Solution 1: Mathematics + Two Pointers

We can use the two-pointer method to solve this problem. Define two pointers $a$ and $b$, pointing to $0$ and $\sqrt{c}$ respectively. In each step, we calculate the value of $s = a^2 + b^2$, and then compare the size of $s$ and $c$. If $s = c$, we have found two integers $a$ and $b$ such that $a^2 + b^2 = c$. If $s < c$, we increase the value of $a$ by $1$. If $s > c$, we decrease the value of $b$ by $1$. We continue this process until we find the answer, or the value of $a$ is greater than the value of $b$, and return false.

The time complexity is $O(\sqrt{c})$, where $c$ is the given non-negative integer. The space complexity is $O(1)$.

Python3JavaC++GoTypeScriptRust

class Solution:
    def judgeSquareSum(self, c: int) -> bool:
        a, b = 0, int(sqrt(c))
        while a <= b:
            s = a**2 + b**2
            if s == c:
                return True
            if s < c:
                a += 1
            else:
                b -= 1
        return False

class Solution {
    public boolean judgeSquareSum(int c) {
        long a = 0, b = (long) Math.sqrt(c);
        while (a <= b) {
            long s = a * a + b * b;
            if (s == c) {
                return true;
            }
            if (s < c) {
                ++a;
            } else {
                --b;
            }
        }
        return false;
    }
}

class Solution {
public:
    bool judgeSquareSum(int c) {
        long long a = 0, b = sqrt(c);
        while (a <= b) {
            long long s = a * a + b * b;
            if (s == c) {
                return true;
            }
            if (s < c) {
                ++a;
            } else {
                --b;
            }
        }
        return false;
    }
};

func judgeSquareSum(c int) bool {
    a, b := 0, int(math.Sqrt(float64(c)))
    for a <= b {
        s := a*a + b*b
        if s == c {
            return true
        }
        if s < c {
            a++
        } else {
            b--
        }
    }
    return false
}

function judgeSquareSum(c: number): boolean {
    let [a, b] = [0, Math.floor(Math.sqrt(c))];
    while (a <= b) {
        const s = a * a + b * b;
        if (s === c) {
            return true;
        }
        if (s < c) {
            ++a;
        } else {
            --b;
        }
    }
    return false;
}

use std::cmp::Ordering;

impl Solution {
    pub fn judge_square_sum(c: i32) -> bool {
        let mut a: i64 = 0;
        let mut b: i64 = (c as f64).sqrt() as i64;
        while a <= b {
            let s = a * a + b * b;
            match s.cmp(&(c as i64)) {
                Ordering::Equal => {
                    return true;
                }
                Ordering::Less => {
                    a += 1;
                }
                Ordering::Greater => {
                    b -= 1;
                }
            }
        }
        false
    }
}

Solution 2: Mathematics

This problem is essentially about the conditions under which a number can be expressed as the sum of two squares. This theorem dates back to Fermat and Euler and is a classic result in number theory.

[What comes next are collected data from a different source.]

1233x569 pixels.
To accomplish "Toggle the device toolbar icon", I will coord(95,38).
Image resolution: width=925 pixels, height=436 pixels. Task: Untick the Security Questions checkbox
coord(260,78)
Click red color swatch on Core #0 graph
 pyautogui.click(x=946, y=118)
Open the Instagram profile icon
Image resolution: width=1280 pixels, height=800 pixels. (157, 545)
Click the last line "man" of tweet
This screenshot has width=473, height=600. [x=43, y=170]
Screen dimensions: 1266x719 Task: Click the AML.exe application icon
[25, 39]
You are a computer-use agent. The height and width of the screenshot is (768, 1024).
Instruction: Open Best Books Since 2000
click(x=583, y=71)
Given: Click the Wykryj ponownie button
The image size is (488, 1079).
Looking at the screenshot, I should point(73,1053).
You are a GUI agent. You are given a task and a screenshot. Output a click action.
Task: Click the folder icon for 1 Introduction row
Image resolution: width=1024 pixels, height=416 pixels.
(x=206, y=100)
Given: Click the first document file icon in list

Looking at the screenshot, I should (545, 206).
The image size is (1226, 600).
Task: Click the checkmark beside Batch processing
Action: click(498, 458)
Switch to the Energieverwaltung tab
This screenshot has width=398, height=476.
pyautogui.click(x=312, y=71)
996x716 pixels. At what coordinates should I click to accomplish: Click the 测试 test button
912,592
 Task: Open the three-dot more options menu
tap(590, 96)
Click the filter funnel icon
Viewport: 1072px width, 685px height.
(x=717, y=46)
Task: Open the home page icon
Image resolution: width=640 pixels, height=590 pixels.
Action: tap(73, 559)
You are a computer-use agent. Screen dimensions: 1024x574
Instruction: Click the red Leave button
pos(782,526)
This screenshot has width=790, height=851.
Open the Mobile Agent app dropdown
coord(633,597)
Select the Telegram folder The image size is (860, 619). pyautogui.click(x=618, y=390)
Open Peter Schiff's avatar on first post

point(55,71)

Specifically, the theorem can be stated as follows:

A positive integer $n$ can be expressed as the sum of two squares if and only if all prime factors of $n$ of the form $4k + 3$ have even powers.

This means that if we decompose $n$ into the product of its prime factors, $n = p_1^{e_1} p_2^{e_2} \cdots p_k^{e_k}$, where $p_i$ are primes and $e_i$ are their corresponding exponents, then $n$ can be expressed as the sum of two squares if and only if all prime factors $p_i$ of the form $4k + 3$ have even exponents $e_i$.

More formally, if $p_i$ is a prime of the form $4k + 3$, then for each such $p_i$, $e_i$ must be even.

For example:

The number $13$ is a prime and $13 \equiv 1 \pmod{4}$, so it can be expressed as the sum of two squares, i.e., $13 = 2^2 + 3^2$.
The number $21$ can be decomposed into $3 \times 7$, where both $3$ and $7$ are prime factors of the form $4k + 3$ and their exponents are $1$ (odd), so $21$ cannot be expressed as the sum of two squares.

In summary, this theorem is very important in number theory for determining whether a number can be expressed as the sum of two squares.